- Born: May 9, 1966 Stone Mountain, Georgia, U.S.
- Died: August 22, 2022 (aged 56)
- Education: Clemson University Indiana University Bloomington (MBA)
- Occupation: Sports executive
- Years active: 1996–2021
- Known for: President of the Houston Texans
- Title: President, Houston Texans (2001–2021)

= Jamey Rootes =

American sports executive (1966–2022)

Jamey Rootes (May 9, 1966 – August 22, 2022) was an American sports executive. He served as a long-term president of the Houston Texans of the National Football League. He was responsible for the business operations of the team. Before joining the Texans, he was president and general manager of the Columbus Crew of Major League Soccer from the first year of MLS in 1996 and left the Crew after the 2000 season.
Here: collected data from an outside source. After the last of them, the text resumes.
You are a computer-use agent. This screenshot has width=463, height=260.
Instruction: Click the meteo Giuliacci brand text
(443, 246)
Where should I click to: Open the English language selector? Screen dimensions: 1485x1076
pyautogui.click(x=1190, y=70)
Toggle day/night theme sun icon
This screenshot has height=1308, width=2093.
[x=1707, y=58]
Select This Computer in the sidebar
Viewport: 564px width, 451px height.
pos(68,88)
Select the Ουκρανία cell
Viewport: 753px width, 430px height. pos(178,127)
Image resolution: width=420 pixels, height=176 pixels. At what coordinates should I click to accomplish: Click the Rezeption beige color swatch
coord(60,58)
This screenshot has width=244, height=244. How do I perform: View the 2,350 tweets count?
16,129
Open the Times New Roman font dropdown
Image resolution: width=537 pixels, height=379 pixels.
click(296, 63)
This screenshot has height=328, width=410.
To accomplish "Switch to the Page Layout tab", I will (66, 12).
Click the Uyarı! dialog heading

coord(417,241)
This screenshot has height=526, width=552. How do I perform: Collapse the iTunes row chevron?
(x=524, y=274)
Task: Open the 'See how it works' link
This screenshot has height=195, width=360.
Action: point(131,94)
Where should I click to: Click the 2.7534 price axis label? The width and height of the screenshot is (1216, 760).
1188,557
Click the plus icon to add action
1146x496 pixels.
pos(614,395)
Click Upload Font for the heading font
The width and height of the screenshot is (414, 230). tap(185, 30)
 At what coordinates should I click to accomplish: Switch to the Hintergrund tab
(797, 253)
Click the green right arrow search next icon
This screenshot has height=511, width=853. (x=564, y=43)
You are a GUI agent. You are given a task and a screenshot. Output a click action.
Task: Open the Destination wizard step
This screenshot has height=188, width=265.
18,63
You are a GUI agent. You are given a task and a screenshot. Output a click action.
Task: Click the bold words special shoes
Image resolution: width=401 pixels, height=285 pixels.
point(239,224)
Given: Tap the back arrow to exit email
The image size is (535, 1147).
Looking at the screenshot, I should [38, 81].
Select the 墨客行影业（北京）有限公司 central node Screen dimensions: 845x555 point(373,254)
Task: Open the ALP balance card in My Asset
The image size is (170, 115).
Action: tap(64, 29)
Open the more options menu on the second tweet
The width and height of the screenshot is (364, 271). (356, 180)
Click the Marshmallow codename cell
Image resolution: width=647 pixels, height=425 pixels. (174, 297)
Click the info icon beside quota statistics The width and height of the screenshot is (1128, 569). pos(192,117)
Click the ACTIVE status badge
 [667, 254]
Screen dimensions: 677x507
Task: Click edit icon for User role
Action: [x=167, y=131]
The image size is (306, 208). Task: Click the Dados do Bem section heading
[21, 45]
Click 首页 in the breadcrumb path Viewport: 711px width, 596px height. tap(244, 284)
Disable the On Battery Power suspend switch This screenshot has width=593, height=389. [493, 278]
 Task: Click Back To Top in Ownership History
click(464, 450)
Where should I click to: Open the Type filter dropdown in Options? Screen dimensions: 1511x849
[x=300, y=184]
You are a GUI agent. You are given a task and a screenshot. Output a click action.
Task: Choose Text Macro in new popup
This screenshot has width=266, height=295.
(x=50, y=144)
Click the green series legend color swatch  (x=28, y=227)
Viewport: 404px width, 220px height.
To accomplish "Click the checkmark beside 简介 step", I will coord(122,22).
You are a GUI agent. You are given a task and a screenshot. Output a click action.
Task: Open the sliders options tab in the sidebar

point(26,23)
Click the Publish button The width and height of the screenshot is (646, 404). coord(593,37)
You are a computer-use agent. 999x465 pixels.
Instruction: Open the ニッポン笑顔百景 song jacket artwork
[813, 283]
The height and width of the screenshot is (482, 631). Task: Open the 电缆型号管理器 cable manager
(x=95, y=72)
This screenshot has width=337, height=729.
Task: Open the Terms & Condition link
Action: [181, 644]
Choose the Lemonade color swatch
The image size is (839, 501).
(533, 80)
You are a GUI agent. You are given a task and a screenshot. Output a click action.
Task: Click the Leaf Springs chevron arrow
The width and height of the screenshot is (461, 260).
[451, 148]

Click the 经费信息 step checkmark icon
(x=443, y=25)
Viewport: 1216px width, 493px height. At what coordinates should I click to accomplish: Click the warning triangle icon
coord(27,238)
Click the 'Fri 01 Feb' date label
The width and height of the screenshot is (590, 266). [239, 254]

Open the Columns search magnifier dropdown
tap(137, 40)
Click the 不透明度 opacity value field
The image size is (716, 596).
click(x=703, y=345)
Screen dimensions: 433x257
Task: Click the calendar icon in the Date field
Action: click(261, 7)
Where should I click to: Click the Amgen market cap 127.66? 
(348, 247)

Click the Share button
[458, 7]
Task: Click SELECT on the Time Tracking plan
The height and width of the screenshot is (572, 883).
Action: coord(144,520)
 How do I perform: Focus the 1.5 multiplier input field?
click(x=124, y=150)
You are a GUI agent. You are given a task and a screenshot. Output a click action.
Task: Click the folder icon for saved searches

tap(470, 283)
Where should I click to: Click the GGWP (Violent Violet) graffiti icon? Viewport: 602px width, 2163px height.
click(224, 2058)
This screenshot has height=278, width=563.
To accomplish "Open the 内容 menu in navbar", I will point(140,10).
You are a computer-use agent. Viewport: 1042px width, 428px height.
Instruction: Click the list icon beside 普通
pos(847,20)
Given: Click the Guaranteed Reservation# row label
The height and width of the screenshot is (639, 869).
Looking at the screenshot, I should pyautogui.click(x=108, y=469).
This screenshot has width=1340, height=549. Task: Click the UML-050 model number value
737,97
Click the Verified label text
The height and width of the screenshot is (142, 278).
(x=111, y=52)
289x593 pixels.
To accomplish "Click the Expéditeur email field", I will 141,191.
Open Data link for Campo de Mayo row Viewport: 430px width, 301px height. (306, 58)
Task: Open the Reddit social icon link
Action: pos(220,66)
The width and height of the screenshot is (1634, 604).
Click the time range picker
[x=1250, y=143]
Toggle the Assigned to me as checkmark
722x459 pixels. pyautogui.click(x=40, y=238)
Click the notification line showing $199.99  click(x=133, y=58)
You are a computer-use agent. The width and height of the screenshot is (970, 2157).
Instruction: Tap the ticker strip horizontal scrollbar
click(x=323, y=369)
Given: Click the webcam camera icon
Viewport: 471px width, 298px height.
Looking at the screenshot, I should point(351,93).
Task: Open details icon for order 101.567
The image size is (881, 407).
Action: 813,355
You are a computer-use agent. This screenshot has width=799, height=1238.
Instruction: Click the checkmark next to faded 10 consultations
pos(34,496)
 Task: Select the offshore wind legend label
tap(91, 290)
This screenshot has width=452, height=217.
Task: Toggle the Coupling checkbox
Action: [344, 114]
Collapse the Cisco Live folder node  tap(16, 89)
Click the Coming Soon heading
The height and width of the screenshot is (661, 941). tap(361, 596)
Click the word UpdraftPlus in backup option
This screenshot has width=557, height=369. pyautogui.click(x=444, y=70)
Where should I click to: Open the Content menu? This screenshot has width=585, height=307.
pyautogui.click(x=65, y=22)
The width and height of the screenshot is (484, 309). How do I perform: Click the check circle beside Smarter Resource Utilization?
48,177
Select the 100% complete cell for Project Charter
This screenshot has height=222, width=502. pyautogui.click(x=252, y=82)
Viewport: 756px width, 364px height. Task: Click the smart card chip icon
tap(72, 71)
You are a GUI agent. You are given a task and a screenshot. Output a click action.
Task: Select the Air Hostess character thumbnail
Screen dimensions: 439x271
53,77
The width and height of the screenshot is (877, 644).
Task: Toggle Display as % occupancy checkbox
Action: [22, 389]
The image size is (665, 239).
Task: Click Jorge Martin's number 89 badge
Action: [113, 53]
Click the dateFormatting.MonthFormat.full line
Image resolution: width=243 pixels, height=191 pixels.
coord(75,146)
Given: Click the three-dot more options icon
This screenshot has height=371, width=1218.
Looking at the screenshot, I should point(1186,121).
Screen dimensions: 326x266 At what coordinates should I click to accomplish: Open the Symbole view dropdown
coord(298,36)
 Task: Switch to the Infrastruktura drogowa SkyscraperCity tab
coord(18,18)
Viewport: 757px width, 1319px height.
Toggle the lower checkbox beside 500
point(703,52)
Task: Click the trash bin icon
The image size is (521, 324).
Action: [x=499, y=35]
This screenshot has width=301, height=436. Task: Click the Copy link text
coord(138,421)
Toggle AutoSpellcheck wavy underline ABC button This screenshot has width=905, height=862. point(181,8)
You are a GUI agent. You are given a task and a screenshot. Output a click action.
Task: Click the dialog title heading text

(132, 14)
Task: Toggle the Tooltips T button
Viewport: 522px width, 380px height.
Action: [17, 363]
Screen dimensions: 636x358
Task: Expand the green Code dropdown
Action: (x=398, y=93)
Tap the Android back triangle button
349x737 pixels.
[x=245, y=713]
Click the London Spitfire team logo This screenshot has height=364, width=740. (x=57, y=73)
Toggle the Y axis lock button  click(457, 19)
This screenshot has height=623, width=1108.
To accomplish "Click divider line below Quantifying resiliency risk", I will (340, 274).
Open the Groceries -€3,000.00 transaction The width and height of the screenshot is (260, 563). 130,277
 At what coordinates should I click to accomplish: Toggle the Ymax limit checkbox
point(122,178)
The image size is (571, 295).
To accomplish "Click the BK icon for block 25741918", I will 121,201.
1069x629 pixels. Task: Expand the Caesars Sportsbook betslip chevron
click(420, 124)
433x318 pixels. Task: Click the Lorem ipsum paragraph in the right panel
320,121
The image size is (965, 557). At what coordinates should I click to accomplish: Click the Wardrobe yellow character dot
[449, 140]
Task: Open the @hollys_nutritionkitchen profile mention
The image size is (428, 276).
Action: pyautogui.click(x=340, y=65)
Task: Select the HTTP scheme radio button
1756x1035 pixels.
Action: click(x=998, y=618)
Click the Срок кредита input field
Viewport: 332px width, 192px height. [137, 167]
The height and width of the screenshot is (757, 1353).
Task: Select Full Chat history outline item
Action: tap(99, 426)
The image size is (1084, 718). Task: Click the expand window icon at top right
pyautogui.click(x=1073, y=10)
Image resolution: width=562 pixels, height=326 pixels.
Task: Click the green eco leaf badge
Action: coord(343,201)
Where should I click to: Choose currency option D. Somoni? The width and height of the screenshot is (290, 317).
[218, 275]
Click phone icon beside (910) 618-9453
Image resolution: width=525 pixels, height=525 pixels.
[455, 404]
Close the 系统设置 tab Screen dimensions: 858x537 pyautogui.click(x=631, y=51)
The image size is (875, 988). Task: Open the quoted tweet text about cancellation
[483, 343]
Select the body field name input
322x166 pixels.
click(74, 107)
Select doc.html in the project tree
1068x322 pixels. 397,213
He went to Clemson University, where he was a member of the Beta Theta Pi fraternity and played on the soccer team that won national championships both in 1984 and 1987. He earned an MBA at Indiana University Bloomington, where he also served as an assistant soccer coach. Rootes worked for the Texans for over 20 years before announcing his resignation in February 2021. Rootes worked as chief executive officer of the Houston Dynamo FC of Major League Soccer and Houston Dash of National Women's Soccer League before stepping down 18 days later. Rootes died on August 22, 2022, at the age of 56.